Mas Camões (por si e pelo homem que ele sente metonimicamente representar!) sabe que as suas forças não chegam para empreender essa ascese, preso como está às imperfeições do amor humano e à sua débil condição de pecador. É então que, entoando a sua palinódia de arrependimento, procura, sequioso, a fonte da graça no poder salvífico da Paixão de Cristo, consciente como está de que, pela fragilidade dessa sua condição, não reencontrará sem ela, na “terra da glória”, a essência divina da sua condição humana. Por isso e para isso, terá de trocar a frauta simbólica com que entoara os “cantares d’amor profano” pela lira dourada com que vai cantar “versos d’amor divino”.
Insatisfeito ou perturbado com os males do tempo presente, que a sua experiência de vida em cada dia dolorosamente lhe fazia sentir, Camões procurava superá-los no plano do transcendente e do intemporal, graças à sua extraordinária sensibilidade, à sua cultura e à sua capacidade de criação, pela qual a escrita poética se transformava num canto de desabafo, ainda que para ele não encontrasse destinatário adequado, pela singularidade desse mesmo canto ou pelo isolamento espiritual do seu emissor.
É nesta perspectiva que Os Lusíadas, apesar das características próprias do género épico, se integram perfeitamente no macrotexto da obra de Camões, visto que transpõem para o colectivo problemas semelhantes àqueles que o Poeta sentia no seu foro individual.
Ao empreender a elaboração da sua epopeia, conhecia já Camões, por experiência própria, a grave crise moral, social e política que afectava profundamente o corpo e a alma da Nação Portuguesa. Respondendo às expectativas que a consciência nacional viera desenvolvendo ao longo de mais de um século e que a teoria poética do Renascimento arvorara em requisito indispensável para a equiparação das literaturas modernas ao nível de qualidade das antigas, Camões decide celebrar na tuba canora e belicosa da epopeia “as armas e os barões assinalados” que, durante séculos, haviam construído a colectividade portuguesa; ao mesmo tempo, porém, não podia fechar os olhos à desoladora realidade que em cada dia lhe mostrava a pátria “metida / No gosto da cobiça e na rudeza / De uma austera, apagada e vil tristeza”. De novo se lhe deparava um penoso dissídio entre as glórias do passado do seu povo que, por imperativos de orgulho nacional e por necessidade de afirmação artística, desejava cantar, e os evidentes sinais de decadência de um presente onde as alturas do ideal haviam dado lugar cada vez mais amplo e fácil às baixezas do comportamento cívico dos indivíduos e da sociedade que formavam, também ela lançada no caos pelos graves pecados em toda a parte verificados contra o amor. Como conciliar o ideal com a realidade e os imperativos estéticos da poesia com a humana mesquinhez da vida? Aderindo ao preceito horaciano que fazia da beleza poética um meio de pedagogia (aut prodesse volunt aut delectare poetae!), Camões vai fazer do canto épico das glórias portuguesas uma lição de verdade cívica para os seus compatriotas de todos os tempos, tentando assim superar a tristeza colectiva do tempo que lhe estava presente.

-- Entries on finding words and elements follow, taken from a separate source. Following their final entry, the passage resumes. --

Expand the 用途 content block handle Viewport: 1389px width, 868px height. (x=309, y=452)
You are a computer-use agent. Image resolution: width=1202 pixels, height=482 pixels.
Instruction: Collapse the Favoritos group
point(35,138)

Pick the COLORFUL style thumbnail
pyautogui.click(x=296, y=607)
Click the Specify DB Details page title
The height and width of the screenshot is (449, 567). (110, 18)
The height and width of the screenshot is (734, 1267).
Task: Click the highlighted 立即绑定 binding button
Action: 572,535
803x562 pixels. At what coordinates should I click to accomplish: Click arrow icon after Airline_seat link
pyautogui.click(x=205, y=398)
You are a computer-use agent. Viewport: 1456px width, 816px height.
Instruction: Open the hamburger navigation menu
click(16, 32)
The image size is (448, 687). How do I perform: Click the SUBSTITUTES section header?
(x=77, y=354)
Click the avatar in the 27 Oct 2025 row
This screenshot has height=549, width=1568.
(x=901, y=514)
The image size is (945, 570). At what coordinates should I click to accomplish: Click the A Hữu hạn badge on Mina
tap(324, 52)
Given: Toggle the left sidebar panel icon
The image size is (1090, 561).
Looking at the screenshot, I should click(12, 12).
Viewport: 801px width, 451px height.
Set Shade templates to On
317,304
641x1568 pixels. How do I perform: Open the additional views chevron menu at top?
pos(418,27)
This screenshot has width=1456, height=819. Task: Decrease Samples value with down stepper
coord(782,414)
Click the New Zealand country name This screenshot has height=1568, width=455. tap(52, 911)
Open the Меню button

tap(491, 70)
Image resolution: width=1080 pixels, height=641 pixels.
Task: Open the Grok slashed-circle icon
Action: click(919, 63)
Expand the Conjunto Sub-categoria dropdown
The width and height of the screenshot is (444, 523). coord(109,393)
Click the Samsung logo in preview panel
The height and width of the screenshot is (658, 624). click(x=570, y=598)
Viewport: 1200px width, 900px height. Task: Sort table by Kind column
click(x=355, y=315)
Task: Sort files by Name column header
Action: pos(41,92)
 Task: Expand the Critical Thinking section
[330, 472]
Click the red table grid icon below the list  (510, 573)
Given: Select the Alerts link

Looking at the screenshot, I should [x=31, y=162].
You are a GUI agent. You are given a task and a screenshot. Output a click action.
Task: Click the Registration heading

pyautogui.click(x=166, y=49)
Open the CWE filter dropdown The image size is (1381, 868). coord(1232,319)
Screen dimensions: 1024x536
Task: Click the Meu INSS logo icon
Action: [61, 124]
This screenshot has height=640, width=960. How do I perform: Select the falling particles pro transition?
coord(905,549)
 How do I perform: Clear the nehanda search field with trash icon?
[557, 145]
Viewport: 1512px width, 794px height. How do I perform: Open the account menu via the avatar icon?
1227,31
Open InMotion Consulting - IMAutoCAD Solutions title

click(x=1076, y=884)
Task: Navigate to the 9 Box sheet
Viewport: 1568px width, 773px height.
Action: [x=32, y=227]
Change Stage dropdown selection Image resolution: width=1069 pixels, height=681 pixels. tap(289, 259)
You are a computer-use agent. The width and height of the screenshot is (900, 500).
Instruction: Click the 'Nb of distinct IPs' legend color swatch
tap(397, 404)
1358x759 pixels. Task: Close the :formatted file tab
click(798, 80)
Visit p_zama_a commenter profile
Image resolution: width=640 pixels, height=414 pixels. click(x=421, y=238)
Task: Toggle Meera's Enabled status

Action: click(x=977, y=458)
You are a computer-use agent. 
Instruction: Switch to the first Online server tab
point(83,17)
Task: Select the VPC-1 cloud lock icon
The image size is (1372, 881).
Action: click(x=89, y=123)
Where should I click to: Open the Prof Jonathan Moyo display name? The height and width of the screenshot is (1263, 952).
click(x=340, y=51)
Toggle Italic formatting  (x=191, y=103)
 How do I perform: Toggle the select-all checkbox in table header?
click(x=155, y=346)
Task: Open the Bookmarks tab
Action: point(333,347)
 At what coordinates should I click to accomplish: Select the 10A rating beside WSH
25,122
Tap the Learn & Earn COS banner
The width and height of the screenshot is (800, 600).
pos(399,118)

Aníbal Pinto de Castro, Camões, Poeta pelo Mundo em Pedaços Repartido


LSP

segunda-feira, 8 de junho de 2009

Eros, Philia, Agape


Ao amor entre homem e mulher, que não nasce da inteligência e da vontade, mas, de certa forma, se impõe ao ser humano, a Grécia antiga deu o nome de eros. Diga-se, desde já, que o Antigo Testamento grego só usa duas vezes a palavra eros, enquanto o Novo testamento nunca a usa: das três palavras gregas relacionadas com o amor – eros, philia (amor de amizade) e agape – os escritores neo-testamentários privilegiam a última, que, na linguagem grega, era quase posta de lado. Quanto ao amor de amizade (philia), é retomado, com um significado mais profundo, no Evangelho de São João, para exprimir a relação entre Jesus e os seus discípulos. A marginalização da palavra eros, juntamente com a nova visão do amor que se exprime através da palavra agape, denota, sem dúvida, na novidade do cristianismo, algo de essencial e próprio relativamente à compreensão do amor. Na crítica ao cristianismo que se foi desenvolvendo com radicalismo crescente a partir do iluminismo, esta novidade foi avaliada de forma absolutamente negativa. Segundo Friedrich Nietzsche, o cristianismo teria dado a beber veneno a eros que, embora não tivesse morrido, daí teria recebido o impulso para degenerar em vício. Este filósofo alemão exprimia assim, uma sensação muito generalizada: com os seus mandamentos e proibições, a Igreja não torna amarga, porventura, a coisa mais bela da vida? Porventura, não assinala ela proibições precisamente onde a alegria preparada para nós pelo Criador, nos oferece uma felicidade que nos faz pressentir algo do Divino?
Mas será mesmo assim? O cristianismo destruiu verdadeiramente eros? Vejamos o mundo pré-cristão. Os gregos – de forma análoga, aliás, a outras culturas, viram em eros sobretudo o inebriamento, a subjugação da razão por parte duma “loucura divina” que arranca o homem das limitações da sua existência e, neste estado de transtorno por uma força divina, faz-lhe experimentar a mais alta beatitude. A esta forma de religião, que contrasta como uma fortíssima tentação com a fé no único Deus, o Antigo Testamento opôs-se com a maior firmeza, combatendo-a como perversão da religiosidade. Ao fazê-lo, porém, não rejeitou de modo algum eros enquanto tal, mas declarou guerra à sua subversão devastadora, porque a falsa divinização de eros, como aí se verifica, priva-o da sua dignidade, desumaniza-o. De facto, no templo, as prostitutas que devem dar o inebriamento do Divino, não são tratadas como seres humanos e pessoas, mas servem apenas como instrumentos para suscitar a “loucura divina”. Na realidade, não são deusas, mas pessoas humanas de quem se abusa. Por isso, o eros inebriante e descontrolado não é subida, “êxtase”, até ao Divino, mas queda, degradação do ser humano. Fica assim claro que eros necessita de disciplina, de purificação, para dar ao homem não o prazer de um instante, mas uma certa amostra do vértice da existência, daquela beatitude para que tende todo o nosso ser
Dois dados resultam claramente desta rápida visão sobre a concepção de eros na história e na actualidade. O primeiro é que entre o amor e o Divino existe alguma relação: o amor promete infinito, eternidade – uma realidade maior e totalmente diferente do dia-a-dia da nossa existência. E o segundo é que o caminho para tal meta não consiste em deixar-se simplesmente subjugar pelo instinto. São necessárias purificações e amadurecimentos, que passam também pela estrada da renúncia. Isto não é rejeição de eros, não é o seu “envenenamento”, mas a cura em ordem à sua verdadeira grandeza.